Doors open at 7.00 pm.
BABEL
Cert. 15 Running Time: 143 minutes (Part subtitled)
Director: Alejandro González Iñárritu.
With: Brad Pitt, Cate Blanchett, Adriana Barraza, Gael Garcia Bernal, Rinko Kikuchi.
Iñárritu has now completed a trilogy of films dealing with human relationships constrained by the shackles imposed by society. Amores Perros was set in Mexico, his country of origin, and 21 Grams reflected his promotion to the wider horizons of the USA. In Babel, he and his screenwriter, Guillermo Arriaga (The Three Burials Of Melquiades Estrada), have expanded those horizons to a global scale. As befits the title, the film employs four languages, and it also uses the technique of multiple story-lines and overlapping time scales. The message is deliberately bleak and at its most obvious is that lack of understanding, not only between countries, but between social classes, is a world-wide problem made worse, not better, by the establishment of the global village. The dramatic intensity of the film reveals that fear is the real driving force of this lack of understanding – fear of the unknown, fear of the different. Moroccan and Mexican peasants are afraid of poverty and authority, the Moroccan authorities are afraid of US disapproval, the US authorities are afraid of anti-American feeling and terrorism, the well-off are afraid that their comfortable lives can be disrupted or even destroyed by the actions of others or even by their own decisions.
The story begins with a simple innocent action by two children in Morocco which has catastrophic results for two Americans on holiday there and their young children left in the States. It even involves an apparently unconnected father and daughter in Japan. Although the film has plenty of tense action sequences, the emotional responses and the humanity of the characters are always to the fore. The acting is excellent throughout. The concern which is generated for the unwitting victims of the affair, as well as initial ones, is a tribute to this.

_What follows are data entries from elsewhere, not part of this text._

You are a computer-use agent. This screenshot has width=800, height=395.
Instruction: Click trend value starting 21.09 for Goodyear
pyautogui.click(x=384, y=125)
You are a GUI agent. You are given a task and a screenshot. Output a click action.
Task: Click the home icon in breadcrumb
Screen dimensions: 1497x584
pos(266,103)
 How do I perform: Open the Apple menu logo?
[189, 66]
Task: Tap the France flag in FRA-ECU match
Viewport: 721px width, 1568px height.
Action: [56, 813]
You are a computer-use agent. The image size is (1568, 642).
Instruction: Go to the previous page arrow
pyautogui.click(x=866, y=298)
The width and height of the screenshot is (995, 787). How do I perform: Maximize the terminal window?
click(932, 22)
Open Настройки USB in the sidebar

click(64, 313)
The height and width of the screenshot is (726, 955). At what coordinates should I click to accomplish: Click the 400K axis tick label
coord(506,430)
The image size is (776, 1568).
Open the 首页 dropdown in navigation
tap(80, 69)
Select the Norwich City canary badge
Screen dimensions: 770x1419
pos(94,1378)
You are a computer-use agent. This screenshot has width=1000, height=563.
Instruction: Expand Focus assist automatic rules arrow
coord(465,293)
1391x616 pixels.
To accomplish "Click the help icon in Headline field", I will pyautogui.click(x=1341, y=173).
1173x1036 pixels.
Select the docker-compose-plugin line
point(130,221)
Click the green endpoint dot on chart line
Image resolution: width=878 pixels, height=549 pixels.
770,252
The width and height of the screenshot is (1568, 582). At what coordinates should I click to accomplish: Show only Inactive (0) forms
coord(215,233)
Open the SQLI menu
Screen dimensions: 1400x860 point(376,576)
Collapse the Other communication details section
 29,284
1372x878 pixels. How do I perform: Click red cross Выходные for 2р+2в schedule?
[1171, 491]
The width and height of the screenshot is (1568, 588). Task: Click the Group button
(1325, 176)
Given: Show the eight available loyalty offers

What they said about Babel:
“The result is terrific cinema, built on across-the-board great performances, searing imagery, heart-stopping moments and surprising flashes of humour, all coalescing into a raw vision of a world in tatters. Babel remains emotionally bruising but compulsive viewing”– Ian Freer, Empire.
“Some will think this film glib and overly schematic. I found it an impressive, beautifully acted work with a tragic sense of life. The formality of its structure controls a seething anger.” – Philip French, The Observer.
“Iñárritu keeps all the narrative plates spinning at the same time with great élan, punctuating the dolefulness with some terrifically affirmative scenes.”
– Sukhdev Sandhu, The Daily Telegraph.